A hiperplasia benigna da próstata (HBP) atinge 50% dos homens acima de 50 anos, de acordo com a Sociedade Brasileira de Urologia (SBU). No Rio Grande do Sul, aproximadamente 620 mil homens terão um crescimento benigno da glândula, doença comum e sem ligação com o câncer de próstata, mas que merece atenção. Essa é uma condição que prejudica o armazenamento de urina e o esvaziamento da bexiga e tem como principais sintomas: vontade frequente de urinar – principalmente durante a noite –, dificuldade para iniciar a micção e jato de urina fraco.

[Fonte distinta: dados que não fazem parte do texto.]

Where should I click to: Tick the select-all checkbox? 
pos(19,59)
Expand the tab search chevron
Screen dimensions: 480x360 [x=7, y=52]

Os casos leves são tratados com medicamentos, mas cerca de 30% dos pacientes precisam de cirurgia para a redução da próstata. No Brasil, existem dois tipos de procedimento, que pode ser o tradicional – de ressecção transuretral da próstata (RTU) para retirada do excesso de tecido da próstata pela uretra – ou com laser verde, que vaporiza a próstata de forma minimamente invasiva, removendo o tecido. No Estado, a cidade de Pelotas já tem disponível o tratamento a laser.

Trata-se de uma técnica segura, que reduz as possíveis complicações clínicas e metabólicas existentes na técnica tradicional e que pode ser realizada tranquilamente em pacientes com doenças do coração e que fazem uso de medicamentos anticoagulantes, como os diabéticos. A tecnologia com laser verde consegue tratar próstatas de grande volume, é mais rápida e reduz o tempo de internação e recuperação – o paciente tem alta entre 12 e 24 horas.

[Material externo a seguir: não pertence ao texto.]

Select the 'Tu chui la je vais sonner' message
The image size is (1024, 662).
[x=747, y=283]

O urologista Dr. Saulo Recuero comenta que essa é a maior inovação para tratar a HBP disponível no mercado e que ela traz inúmeros benefícios. "Além de oferecer rápida recuperação e possuir baixa taxa de complicação, o paciente pode voltar à vida normal em poucos dias, sem dor e sem depender de medicações", comenta o especialista.